Healthcare-associated infection reporting to the Centers for Disease Control and Prevention’s National Healthcare Safety Network (NHSN) via manual data entry is time consuming and introduces the possibility of human error, which compromises data quality.

While submission directly from electronic health record systems addresses these issues and is increasing, there is no mechanism today to submit health records electronically from long-term care facilities. NHSN is partnering with EHR vendors and provider organizations to change this situation, opening the door to electronic submission of records. 

That’s good news, as NHSN is the largest HAI surveillance system in the United States. Organizations and healthcare facilities use HAI data to pinpoint areas where infections are problematic and identify a focus for measuring progress in prevention. Long-term care stakeholders face several challenges:

  1. Frequent staff turnover, which creates steep on-the-job learning curves for staff newly assigned to report data to NHSN
  2. Gaps in knowledge of infection prevention and surveillance
  3. Multiple duties and competing priorities
  4. Little or no access to laboratory and administrative data needed for Clostridioides difficile infection (C. diff) reporting; and
  5. Concerns that NHSN reporting duplicates other processes and disrupts workflows.  

Electronic options for HAI data submission can improve efficiency and reduce overall cost for the facilities by streamlining the reporting process. Federal incentives have spurred adoption of EHRs in acute-care hospital settings where more than 95% possessed an EHR in 2017. In contrast, 64% of skilled nursing facilities were using an EHR in 2016 and long-term care settings have adopted EHRs at an even slower pace..Unlike other settings, there are no federal healthcare information technology financial incentives for skilled nursing EHR adoption, nor are there standards for electronic reporting of HAI the way there is for hospitals.

Further complicating reporting, facilities often use off-site laboratories and pharmacies, which leads to interoperability challenges that affect the availability of data for clinical and surveillance purposes. Increasing the use of EHRs and federal data standards in long-term care facilities can address these challenges. 

CDC’s experience with electronic HAI data submissions from acute-care hospitals, coupled with CDC’s 10-year partnership with vendor implementers and the Health Level Seven (HL7) standards development organization, are important precedents.

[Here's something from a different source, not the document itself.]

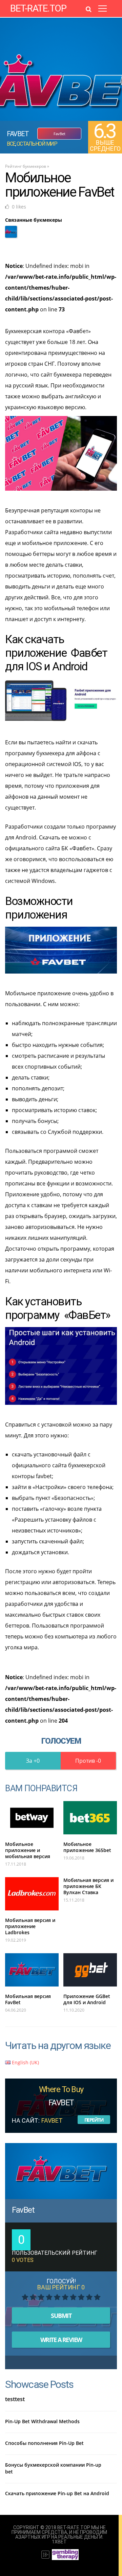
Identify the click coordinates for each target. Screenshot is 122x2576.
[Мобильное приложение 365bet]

They offer a valuable foundation for a new collaborative effort aimed at developing technical specifications and capacity for electronic reporting in the long-term care sector. CDC also has partnered with Lantana Consulting Group to develop electronic HAI reporting standards for the sector based on the almost 20-year-old Clinical Document Architecture (CDA) and newly normalized Fast Healthcare Interoperability Resources (FHIR) standard.

Working with the alternative standards supports vendors and institutions with a current CDA infrastructure, as well as let providers move directly to the newer FHIR standard.

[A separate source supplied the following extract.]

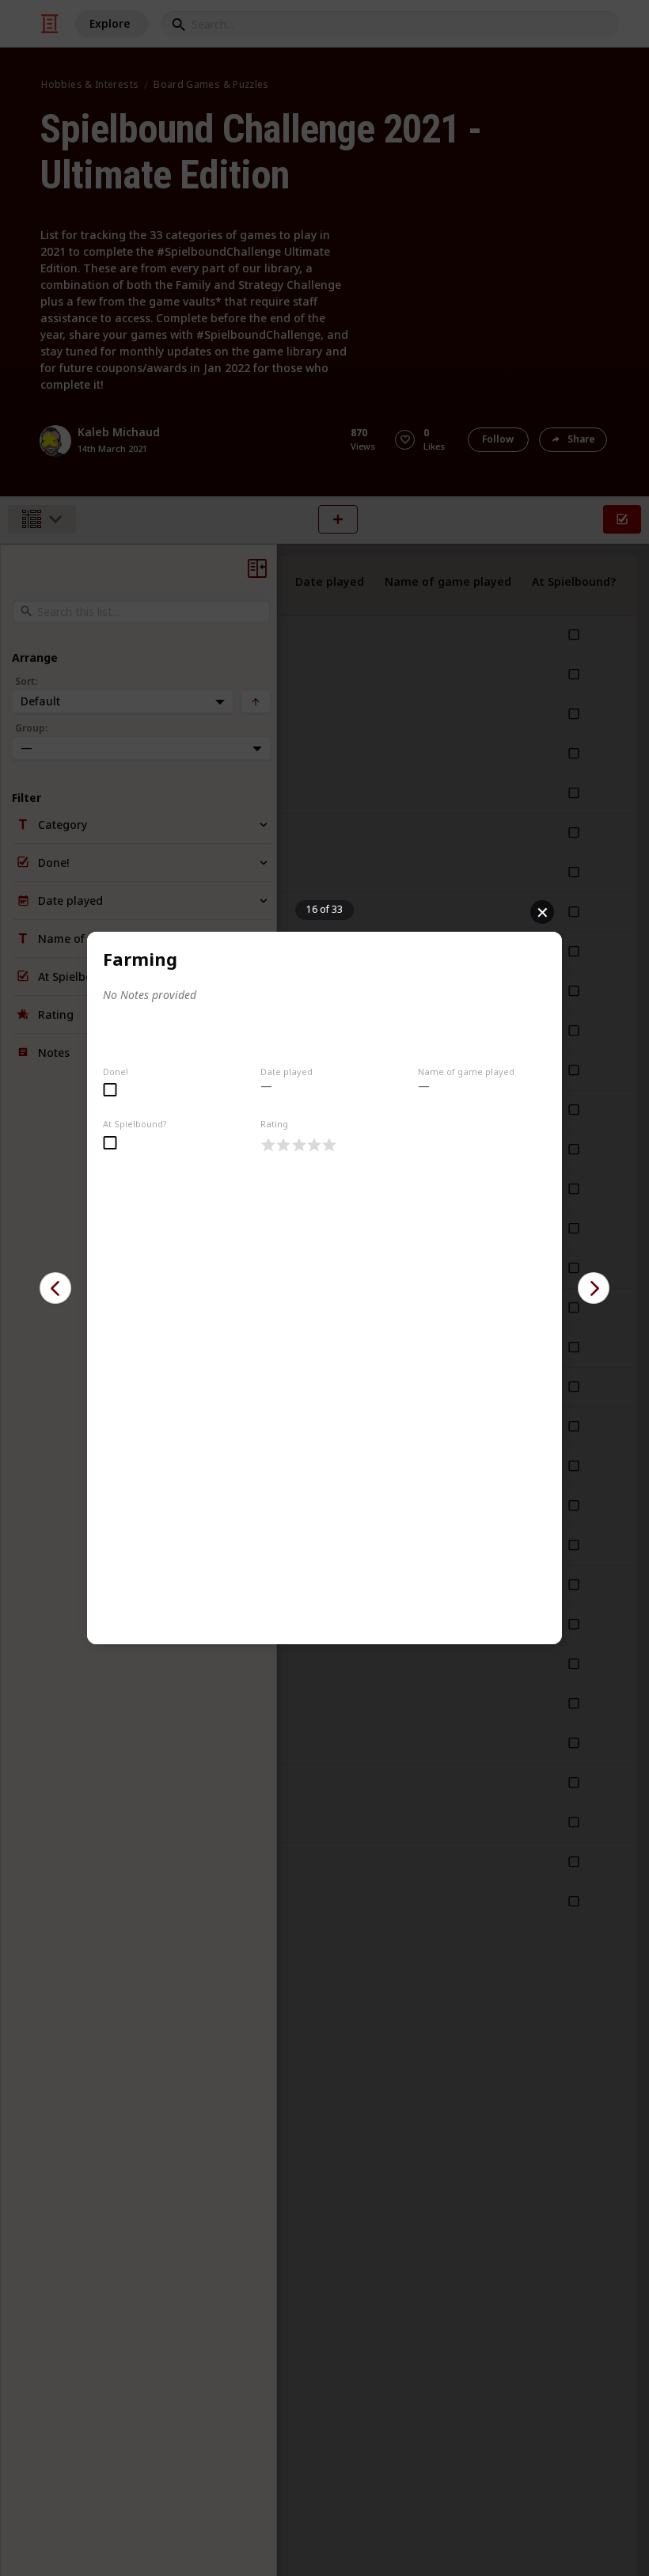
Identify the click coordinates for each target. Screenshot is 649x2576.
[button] (55, 1288)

Successful development of an electronic reporting standard and implementation guidance call for a collaborative effort that takes into account vendor systems, their functionality, and the workflow of system users. As a first step, CDC listened carefully to stakeholders and gathered input from vendors, providers, infection control professionals, and HIT experts in one-on-one feedback sessions aimed at identifying challenges and opportunities for standards development and their adoption.

Initial findings revealed variation in laboratory interface exchanges that impact information sharing with vendors and different definitions for similar data elements required for reporting to payers (e.g. Medicaid and Medicare). For example, Medicare defines readmission as occurring less than 3 days from the hospital stay; whereas NHSN/CDC defines readmission in the HAI report as occurring in less than 2 days.

Next steps

The CDC-led collaborative standard development project is under way and on track. But a lot of work is still ahead. After incorporating feedback gathered from the stakeholder sessions into a draft standard, plans call for submitting the draft to HL7 balloting. The draft standard will require HL7 approval before final publication and, once approved, will need ongoing testing as a draft specification, and wider adoption as the standard matures. As the draft standard is put to use, additional areas of refinement may surface which may lead to a second ballot. 

While adoption of EHRs and other electronic systems in LTCF lags behind other settings, the possibilities for public health to partner with technology developers and implementers — and collaboratively influence the design and use of systems as they evolve in the LTCF arena—is in many ways greater than in the acute-care sector. HIT vendors in the LTCF market will benefit from electronic reporting leveraged content that yield benefits for surveillance and prevention.  

Jeneita M. Bell, M.D., is the long-term care lead at NHSN. Zabrina Gonzaga, RN, MSN, is the manager of Clinical Analysis & Policy at Lantana Consulting Group.